Marcello, ucciso dopo l'aggressione al vicequestore. Il padre: "Non doveva uscire dall'Opg"
pubblicato il 12 giugno 2016 alle ore 18:33
Marcello Esposito è stato colpito con due colpi di pistola alle gambe dopo aver cercato di aggredire il vicequestore di San Giorgio a Cremano lo scorso venerdì. Il ragazzo di 33 anni era finito in gravi condizioni all'ospedale Loreto Mare dove è morto nella notte di domenica. Marcello soffriva da anni di problemi psichici, tanto da essere stato ricoverato per lungo tempo in diversi Ospedali Psichiatrici Giudiziari (Opg). Un anno fa, a seguito della chiusura di queste strutture, era stato dimesso dopo il suo fine pena e affidato alle esclusive cure dei familiari.

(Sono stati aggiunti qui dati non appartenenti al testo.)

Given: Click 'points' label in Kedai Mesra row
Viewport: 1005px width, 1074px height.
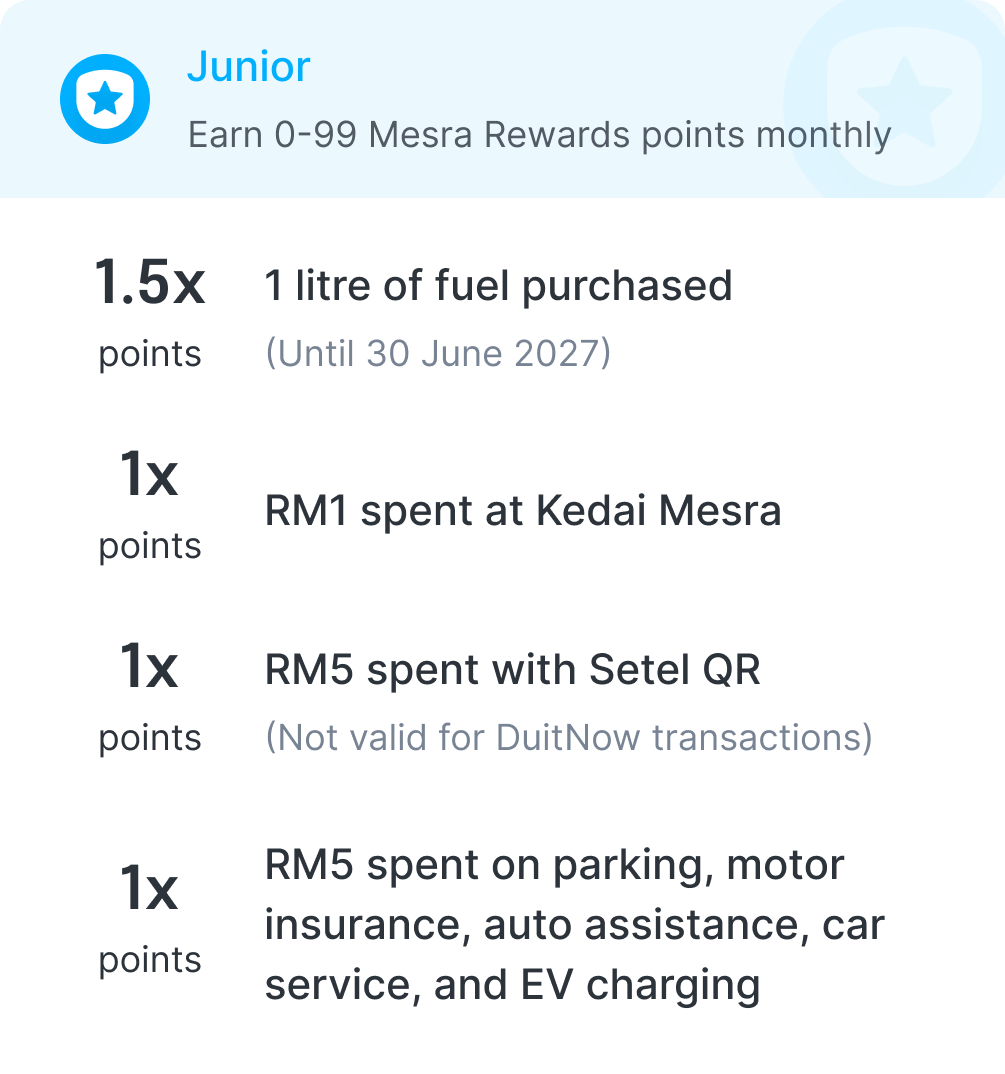Looking at the screenshot, I should [150, 547].
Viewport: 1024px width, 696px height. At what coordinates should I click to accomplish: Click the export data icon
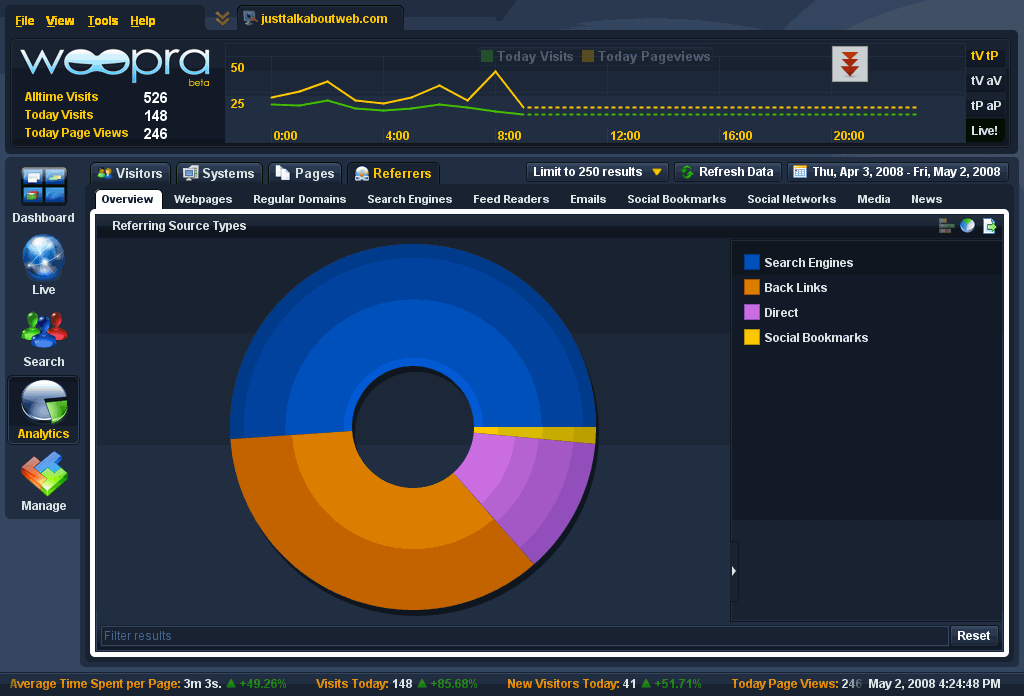[989, 226]
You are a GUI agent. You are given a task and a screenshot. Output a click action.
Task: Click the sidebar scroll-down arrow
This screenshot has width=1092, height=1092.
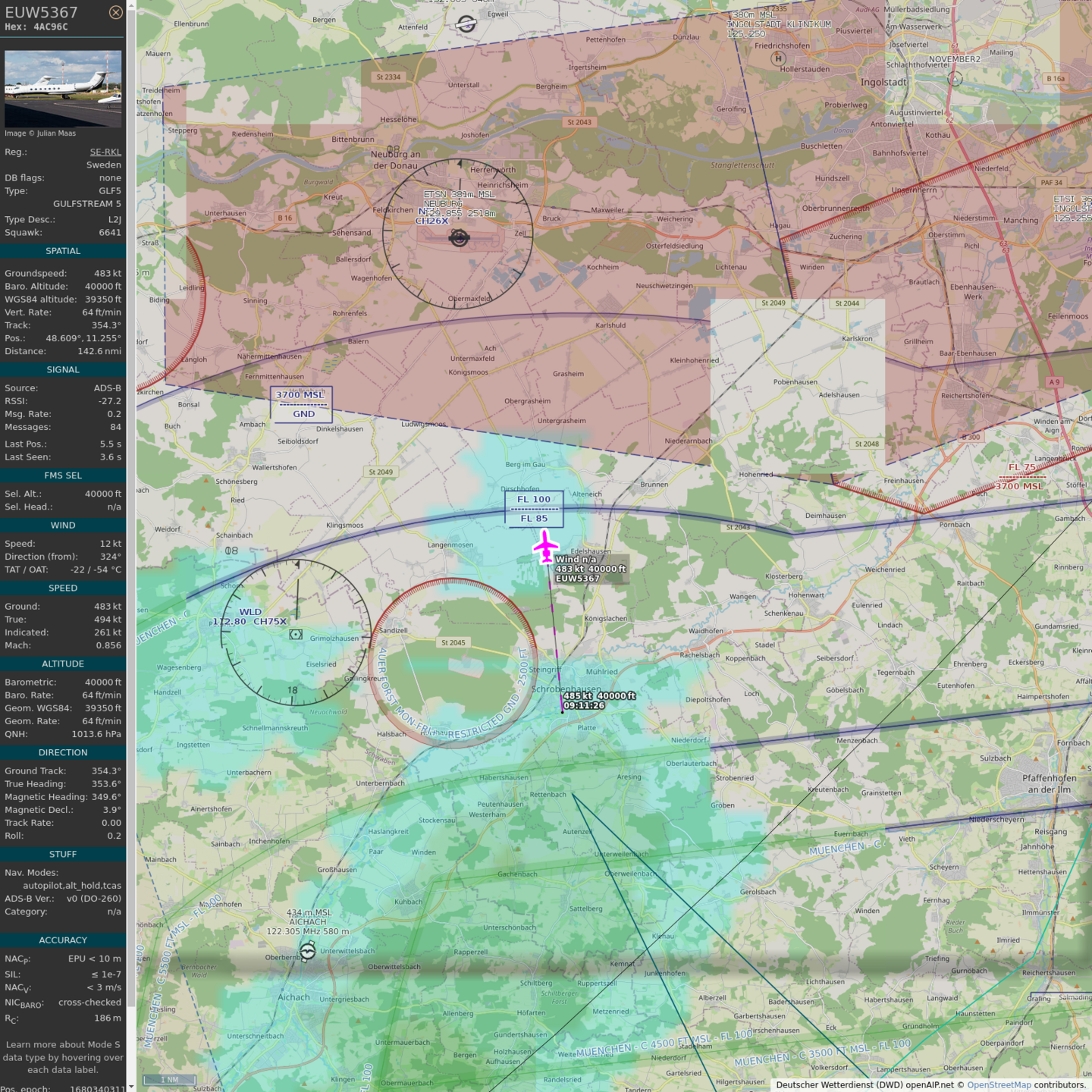click(x=131, y=1087)
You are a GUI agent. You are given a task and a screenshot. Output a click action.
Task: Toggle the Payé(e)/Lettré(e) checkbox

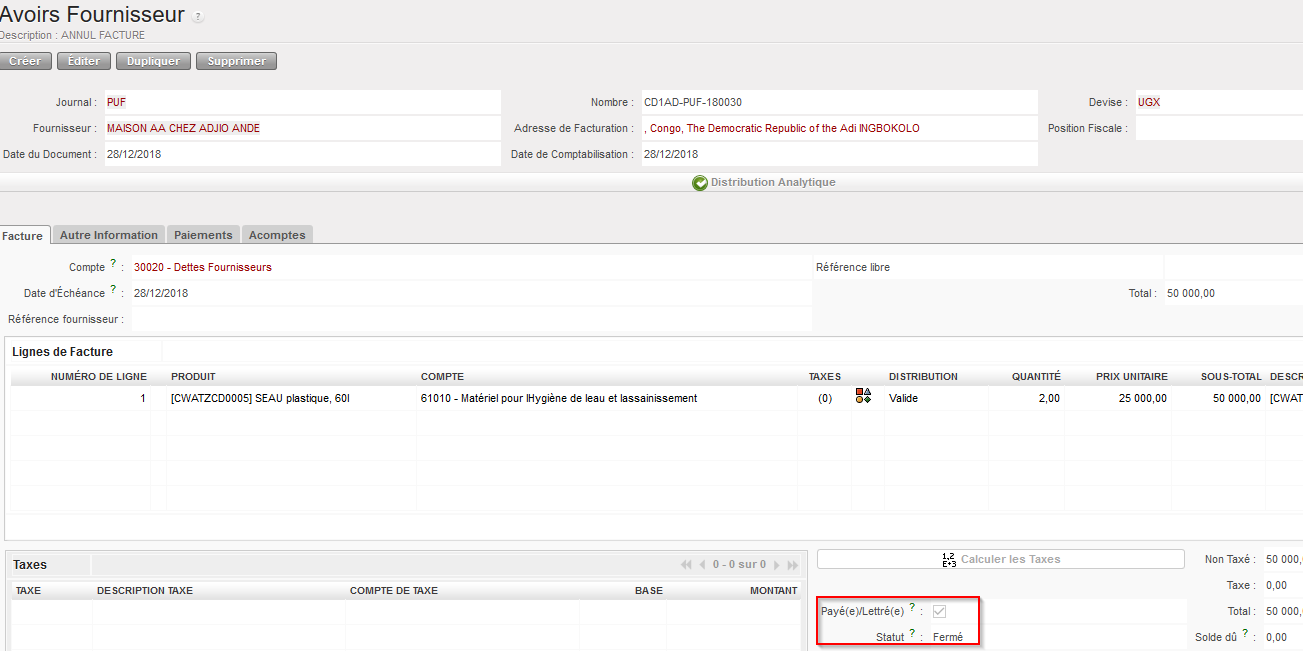coord(939,611)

Un vero incubo denunciato dal padre, Osvaldo Esposito, che non trattiene le lacrime davanti alle telecamere di Fanpage.it: "Non si uccide così una persona che ha problemi psichici". Le perizie sulla condizione psicologica di Marcello consigliavano il ricovero nelle nuove REMS, strutture di cura che dovrebbero sostituire gli Opg, dove i pazienti reclusi vivono in condizioni disumane come denunciato dalla Commissione Parlamentare presieduta dall'allora senatore Ignazio Marino nel 2011. Purtroppo, per oltre un anno la responsabilità di gestire Marcello -un ragazzo con gravi problemi che necessitavano un'assistenza costante- è ricaduta sulle sole spalle dei familiari. Venerdì il tragico epilogo, quando a seguito di una lite con un passante, Marcello è stato raggiunto dalle volanti della Polizia. Secondo la ricostruzione fornita agli inquirenti, il ragazzo avrebbe cercato di colpire con un coltello il vicequestore e sarebbe stato fermato da un ufficiale con due colpi di pistola alle gambe. "Marcello è stato ucciso due volte- sottolinea l'avvocato Carmine Gragnaniello incaricato dai famigliari di seguire il caso- la prima perché è stato dimesso dall'Opg e lasciato a se stesso. La seconda, con due colpi di pistola in quello che noi sosteniamo essere un eccesso colposo di legittima difesa". Luigi Mazzotta dei Radicali per la Grande Napoli, che sta seguendo da vicino l'evoluzione dei fatti, ricorda che: "Purtroppo, a Napoli e in provincia ci sono tantissime famiglie in cui i sofferenti psichici non possono essere seguiti e sono abbadonati dalle istituzioni a se stessi".